Two Dimensions of Contracts

Hierarchical Contracts (API-Centric)

Defined from the API perspective: "Here is my API, here are its operations."

API Specification
├── Endpoints / Operations
│   ├── Request schema
│   └── Response schema
├── Authentication
├── Error definitions
└── Documentation

Examples: OpenAPI, RAML, SOAP/WSDL, AsyncAPI, gRPC .proto

Hierarchical contracts describe how to access data — endpoints, methods, authentication, protocols.

Relational Contracts (Data-Centric)

Defined from the data perspective: "Here is my data, here are its quality guarantees."

Data Contract
├── Schema (structure of the data)
├── Quality rules (semantic validation)
├── SLA (freshness, availability, completeness)
├── Ownership (team, domain, contact)
└── Lineage (where data comes from)

Examples: Data Contract (datacontract.com), ODCS (PayPal), Data Mesh contracts

Relational contracts describe what the data is and its guarantees — independent of how it's delivered.

The Key Difference

AspectHierarchical (API)Relational (Data)
PerspectiveHow to access dataWhat the data is
TransportTied to protocol (HTTP, gRPC, SOAP)Transport-agnostic
FocusOperations and endpointsQuality and governance
SchemaEmbedded in API specStandalone, reusable
SLAUptime and latencyFreshness and completeness
OwnershipAPI teamData domain team
ExampleGET /orders returns OrderResponseOrders dataset has 99.9% completeness

Both are needed: hierarchical for API integration (calling services), relational for data pipelines (data quality, governance).

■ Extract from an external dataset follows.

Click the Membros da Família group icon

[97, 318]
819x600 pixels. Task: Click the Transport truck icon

Hierarchical API Contract Standards

OpenAPI (REST APIs)

The dominant REST API specification standard (formerly Swagger). Versions 2.0, 3.0, and 3.1.

OpenAPI defines endpoints, operations, parameters, request/response bodies, security schemes, and servers. The data schema language is JSON Schema, embedded in the OpenAPI spec under components/schemas.

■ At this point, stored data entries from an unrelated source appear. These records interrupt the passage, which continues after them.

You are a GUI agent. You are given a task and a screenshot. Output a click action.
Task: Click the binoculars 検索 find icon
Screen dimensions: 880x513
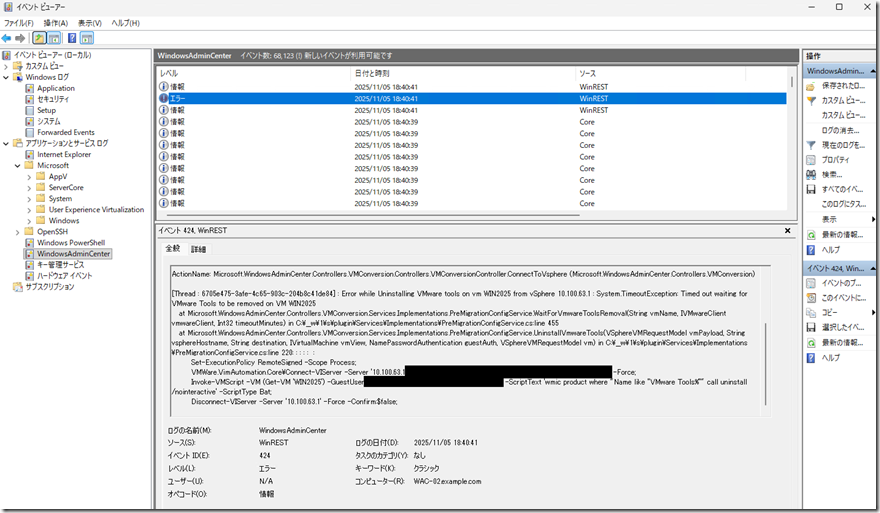(810, 174)
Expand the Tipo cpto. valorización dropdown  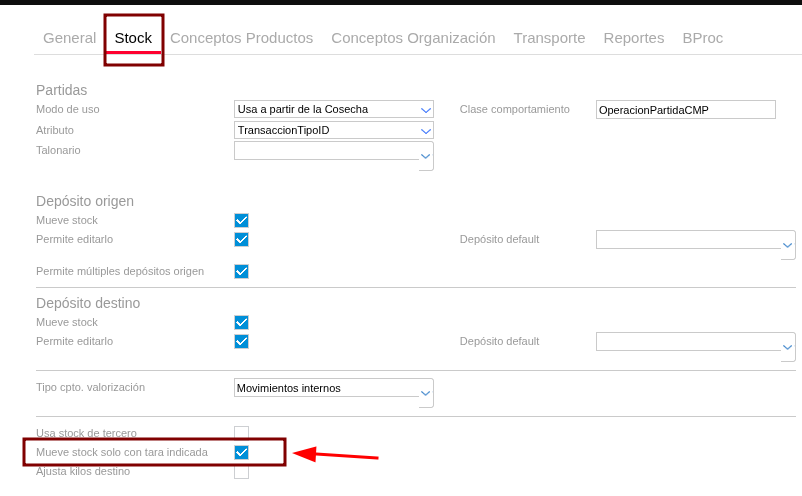pyautogui.click(x=426, y=393)
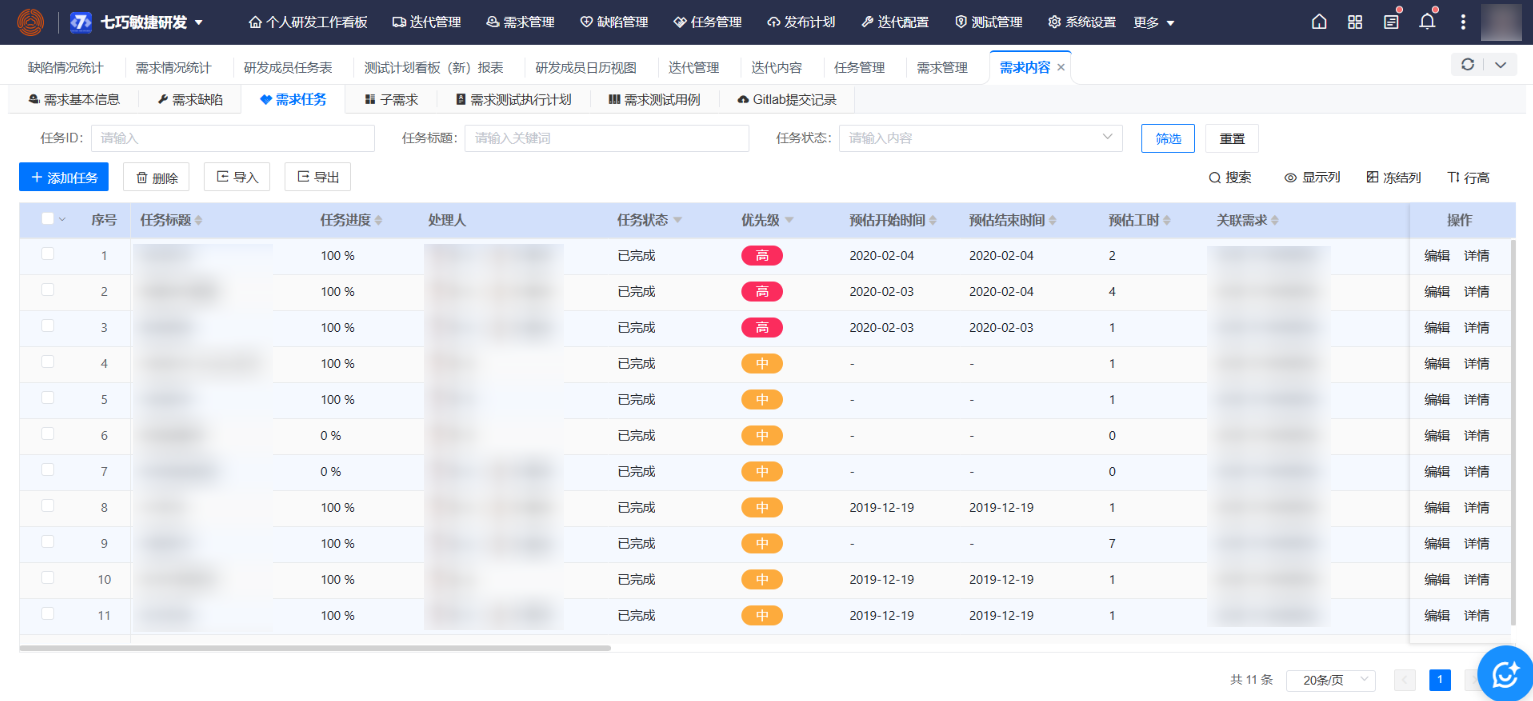Click the 冻结列 freeze columns icon

pyautogui.click(x=1372, y=178)

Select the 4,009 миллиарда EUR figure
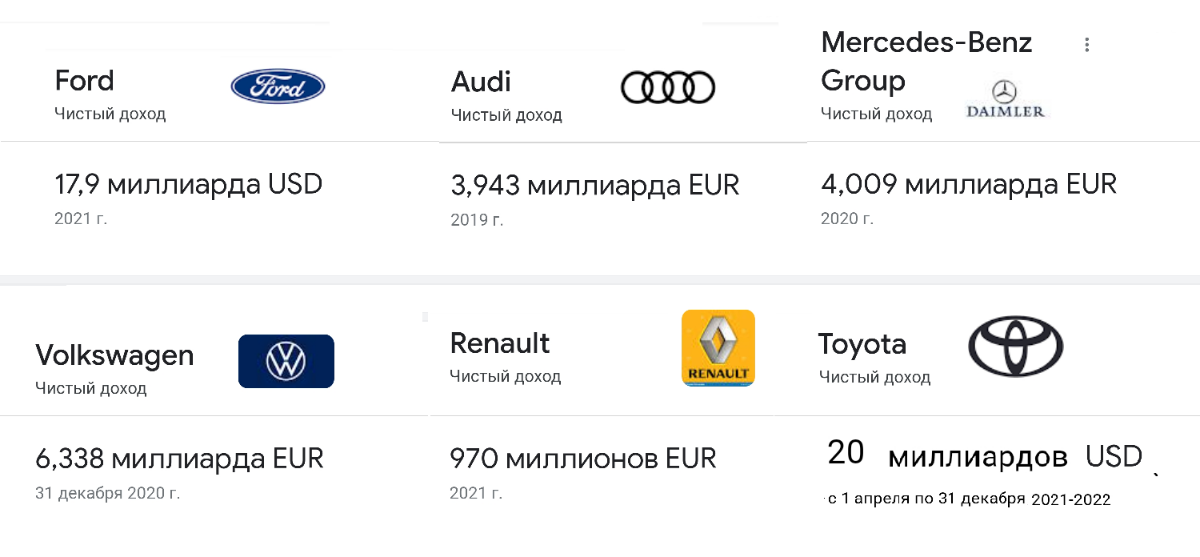click(968, 184)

UTL-X can process OpenAPI specs as YAML input — extract endpoints, schemas, and parameters for transformation or documentation:

utlx
%utlx 1.0
input yaml
output json
---
// Extract all endpoints from an OpenAPI 3.0 spec
flatten(map(keys($input.paths), (path) ->
  map(keys($input.paths[path]), (method) -> {
    let op = $input.paths[path][method]
    path: path,
    method: toUpperCase(method),
    operationId: op.operationId,
    summary: op.summary ?? "",
    tags: op.tags ?? []
  })
))

SOAP / WSDL (XML Web Services)

The original API contract. WSDL defines operations, messages, port types, and bindings in XML. The schema language is XSD.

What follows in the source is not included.